Organizaciones de la sociedad civil caribeña, como la Red Gran Caribe Libre de Fósiles, también han elevado su voz. Carolina Sánchez Naranjo, una de sus representantes, denunció que “el mar Caribe no puede convertirse en la próxima fuente mundial de petróleo y gas”, y cuestionó la falta de participación pública en decisiones de alto impacto: “Nuestra región depende de estos ecosistemas para el empleo, la alimentación y la estabilidad económica”.

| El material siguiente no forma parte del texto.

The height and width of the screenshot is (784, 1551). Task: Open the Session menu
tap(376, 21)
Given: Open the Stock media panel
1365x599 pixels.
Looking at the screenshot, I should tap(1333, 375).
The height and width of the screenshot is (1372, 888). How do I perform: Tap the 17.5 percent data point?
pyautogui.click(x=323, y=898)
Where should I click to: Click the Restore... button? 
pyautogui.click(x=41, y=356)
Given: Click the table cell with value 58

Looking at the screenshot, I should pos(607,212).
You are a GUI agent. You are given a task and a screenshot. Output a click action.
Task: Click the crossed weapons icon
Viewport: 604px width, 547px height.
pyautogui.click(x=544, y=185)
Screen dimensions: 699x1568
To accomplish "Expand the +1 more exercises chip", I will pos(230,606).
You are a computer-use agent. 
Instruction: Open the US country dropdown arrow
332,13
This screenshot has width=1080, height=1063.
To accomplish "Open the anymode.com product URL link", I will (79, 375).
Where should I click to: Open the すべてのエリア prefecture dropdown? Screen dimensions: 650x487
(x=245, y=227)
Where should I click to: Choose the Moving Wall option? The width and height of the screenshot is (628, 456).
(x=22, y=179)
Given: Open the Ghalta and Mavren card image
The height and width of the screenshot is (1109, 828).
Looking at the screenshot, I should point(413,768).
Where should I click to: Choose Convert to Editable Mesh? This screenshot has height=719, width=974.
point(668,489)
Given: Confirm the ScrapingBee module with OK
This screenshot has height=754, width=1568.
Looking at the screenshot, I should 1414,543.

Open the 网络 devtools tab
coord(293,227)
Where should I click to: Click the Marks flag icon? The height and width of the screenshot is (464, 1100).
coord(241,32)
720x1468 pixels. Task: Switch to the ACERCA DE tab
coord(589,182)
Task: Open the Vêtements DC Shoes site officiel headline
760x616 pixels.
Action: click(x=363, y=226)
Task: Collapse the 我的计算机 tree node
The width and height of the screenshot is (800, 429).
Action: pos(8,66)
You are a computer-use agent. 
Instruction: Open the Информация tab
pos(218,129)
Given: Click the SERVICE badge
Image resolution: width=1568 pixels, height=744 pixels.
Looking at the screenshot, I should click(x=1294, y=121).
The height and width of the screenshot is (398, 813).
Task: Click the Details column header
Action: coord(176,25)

Es importante mencionar que la ciencia respalda estos llamados. El Grupo de Alto Nivel sobre los Océanos, por ejemplo, estima que si se implementaran a gran escala las soluciones basadas en los océanos —conservación marina, transporte marítimo limpio, tecnologías offshore limpias—, se podrían reducir hasta 14 gigatoneladas de CO₂ para 2050. Para dimensionarlo: esa cantidad equivale a las emisiones combinadas actuales de China y Estados Unidos.
Pero sin financiación adecuada, esas soluciones seguirán siendo aspiraciones, ya que sin justicia ambiental, el mar continuará siendo territorio de sacrificio. Y sin un cambio estructural en el modelo energético, los océanos seguirán recibiendo —segundo a segundo— la energía de un desastre fabricado por la mano humana.